WHAT NEEDS TO BE DONE:
Could you repeat every record below exactly as written?

=======

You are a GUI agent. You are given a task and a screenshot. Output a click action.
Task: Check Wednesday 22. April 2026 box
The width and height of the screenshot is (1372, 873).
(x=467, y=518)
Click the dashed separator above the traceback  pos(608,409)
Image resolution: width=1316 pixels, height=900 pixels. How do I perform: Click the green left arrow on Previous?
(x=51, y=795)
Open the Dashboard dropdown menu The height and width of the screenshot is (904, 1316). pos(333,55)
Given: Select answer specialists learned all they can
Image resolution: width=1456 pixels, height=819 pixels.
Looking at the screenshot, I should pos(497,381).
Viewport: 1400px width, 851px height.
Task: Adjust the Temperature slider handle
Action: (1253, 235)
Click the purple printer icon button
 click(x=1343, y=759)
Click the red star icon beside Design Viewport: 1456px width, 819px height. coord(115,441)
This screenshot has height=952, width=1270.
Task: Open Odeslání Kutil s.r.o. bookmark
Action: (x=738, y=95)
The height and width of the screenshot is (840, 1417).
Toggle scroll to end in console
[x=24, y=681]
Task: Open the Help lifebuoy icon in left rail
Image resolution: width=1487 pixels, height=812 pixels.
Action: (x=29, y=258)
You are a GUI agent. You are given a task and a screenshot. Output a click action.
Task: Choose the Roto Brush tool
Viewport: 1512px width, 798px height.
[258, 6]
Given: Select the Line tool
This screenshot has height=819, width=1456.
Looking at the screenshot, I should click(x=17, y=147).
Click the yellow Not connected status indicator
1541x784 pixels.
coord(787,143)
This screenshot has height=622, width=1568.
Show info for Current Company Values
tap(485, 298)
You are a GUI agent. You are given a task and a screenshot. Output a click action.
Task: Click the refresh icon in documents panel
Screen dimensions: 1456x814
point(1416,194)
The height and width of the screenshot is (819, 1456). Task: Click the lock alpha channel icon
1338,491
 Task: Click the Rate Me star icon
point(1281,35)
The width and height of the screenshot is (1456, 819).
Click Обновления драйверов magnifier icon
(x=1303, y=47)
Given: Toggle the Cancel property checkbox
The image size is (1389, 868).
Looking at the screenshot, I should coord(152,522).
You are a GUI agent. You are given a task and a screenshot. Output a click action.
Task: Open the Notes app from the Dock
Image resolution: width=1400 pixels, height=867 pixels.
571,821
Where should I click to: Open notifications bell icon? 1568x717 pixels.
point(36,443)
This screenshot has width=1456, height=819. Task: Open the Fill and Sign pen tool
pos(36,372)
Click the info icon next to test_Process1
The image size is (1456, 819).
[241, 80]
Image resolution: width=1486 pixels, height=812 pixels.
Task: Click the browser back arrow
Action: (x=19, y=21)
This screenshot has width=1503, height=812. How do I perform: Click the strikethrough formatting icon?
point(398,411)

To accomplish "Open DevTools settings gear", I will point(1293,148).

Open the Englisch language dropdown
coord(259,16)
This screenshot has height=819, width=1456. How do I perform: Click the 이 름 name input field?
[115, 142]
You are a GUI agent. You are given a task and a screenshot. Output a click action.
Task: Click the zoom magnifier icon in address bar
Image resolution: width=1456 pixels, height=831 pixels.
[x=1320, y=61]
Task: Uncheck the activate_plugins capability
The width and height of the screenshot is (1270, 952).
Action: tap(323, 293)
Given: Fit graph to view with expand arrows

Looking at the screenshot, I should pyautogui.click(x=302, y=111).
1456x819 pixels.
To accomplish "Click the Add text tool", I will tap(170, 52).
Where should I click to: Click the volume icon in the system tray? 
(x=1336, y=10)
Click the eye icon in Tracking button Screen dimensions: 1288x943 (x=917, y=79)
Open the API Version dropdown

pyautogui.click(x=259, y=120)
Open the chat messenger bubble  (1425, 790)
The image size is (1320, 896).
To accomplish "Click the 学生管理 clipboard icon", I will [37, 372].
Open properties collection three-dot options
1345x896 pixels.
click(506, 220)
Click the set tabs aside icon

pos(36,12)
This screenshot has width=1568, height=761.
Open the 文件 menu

=======

ANSWER BELOW:
You are a GUI agent. You are given a task and a screenshot. Output a click action.
Task: Check Wednesday 22. April 2026 box
The width and height of the screenshot is (1372, 873).
(x=467, y=518)
Click the dashed separator above the traceback  pos(608,409)
Image resolution: width=1316 pixels, height=900 pixels. How do I perform: Click the green left arrow on Previous?
(x=51, y=795)
Open the Dashboard dropdown menu The height and width of the screenshot is (904, 1316). pos(333,55)
Given: Select answer specialists learned all they can
Image resolution: width=1456 pixels, height=819 pixels.
Looking at the screenshot, I should pos(497,381).
Viewport: 1400px width, 851px height.
Task: Adjust the Temperature slider handle
Action: (1253, 235)
Click the purple printer icon button
 click(x=1343, y=759)
Click the red star icon beside Design Viewport: 1456px width, 819px height. coord(115,441)
This screenshot has height=952, width=1270.
Task: Open Odeslání Kutil s.r.o. bookmark
Action: (x=738, y=95)
The height and width of the screenshot is (840, 1417).
Toggle scroll to end in console
[x=24, y=681]
Task: Open the Help lifebuoy icon in left rail
Image resolution: width=1487 pixels, height=812 pixels.
Action: (x=29, y=258)
You are a GUI agent. You are given a task and a screenshot. Output a click action.
Task: Choose the Roto Brush tool
Viewport: 1512px width, 798px height.
[258, 6]
Given: Select the Line tool
This screenshot has height=819, width=1456.
Looking at the screenshot, I should click(x=17, y=147).
Click the yellow Not connected status indicator
1541x784 pixels.
coord(787,143)
This screenshot has height=622, width=1568.
Show info for Current Company Values
tap(485, 298)
You are a GUI agent. You are given a task and a screenshot. Output a click action.
Task: Click the refresh icon in documents panel
Screen dimensions: 1456x814
point(1416,194)
The height and width of the screenshot is (819, 1456). Task: Click the lock alpha channel icon
1338,491
 Task: Click the Rate Me star icon
point(1281,35)
The width and height of the screenshot is (1456, 819).
Click Обновления драйверов magnifier icon
(x=1303, y=47)
Given: Toggle the Cancel property checkbox
The image size is (1389, 868).
Looking at the screenshot, I should coord(152,522).
You are a GUI agent. You are given a task and a screenshot. Output a click action.
Task: Open the Notes app from the Dock
Image resolution: width=1400 pixels, height=867 pixels.
571,821
Where should I click to: Open notifications bell icon? 1568x717 pixels.
point(36,443)
This screenshot has width=1456, height=819. Task: Open the Fill and Sign pen tool
pos(36,372)
Click the info icon next to test_Process1
The image size is (1456, 819).
[241, 80]
Image resolution: width=1486 pixels, height=812 pixels.
Task: Click the browser back arrow
Action: (x=19, y=21)
This screenshot has width=1503, height=812. How do I perform: Click the strikethrough formatting icon?
point(398,411)

To accomplish "Open DevTools settings gear", I will point(1293,148).

Open the Englisch language dropdown
coord(259,16)
This screenshot has height=819, width=1456. How do I perform: Click the 이 름 name input field?
[115, 142]
You are a GUI agent. You are given a task and a screenshot. Output a click action.
Task: Click the zoom magnifier icon in address bar
Image resolution: width=1456 pixels, height=831 pixels.
[x=1320, y=61]
Task: Uncheck the activate_plugins capability
The width and height of the screenshot is (1270, 952).
Action: tap(323, 293)
Given: Fit graph to view with expand arrows

Looking at the screenshot, I should pyautogui.click(x=302, y=111).
1456x819 pixels.
To accomplish "Click the Add text tool", I will tap(170, 52).
Where should I click to: Click the volume icon in the system tray? 
(x=1336, y=10)
Click the eye icon in Tracking button Screen dimensions: 1288x943 (x=917, y=79)
Open the API Version dropdown

pyautogui.click(x=259, y=120)
Open the chat messenger bubble  (1425, 790)
The image size is (1320, 896).
To accomplish "Click the 学生管理 clipboard icon", I will [37, 372].
Open properties collection three-dot options
1345x896 pixels.
click(506, 220)
Click the set tabs aside icon

pos(36,12)
This screenshot has width=1568, height=761.
Open the 文件 menu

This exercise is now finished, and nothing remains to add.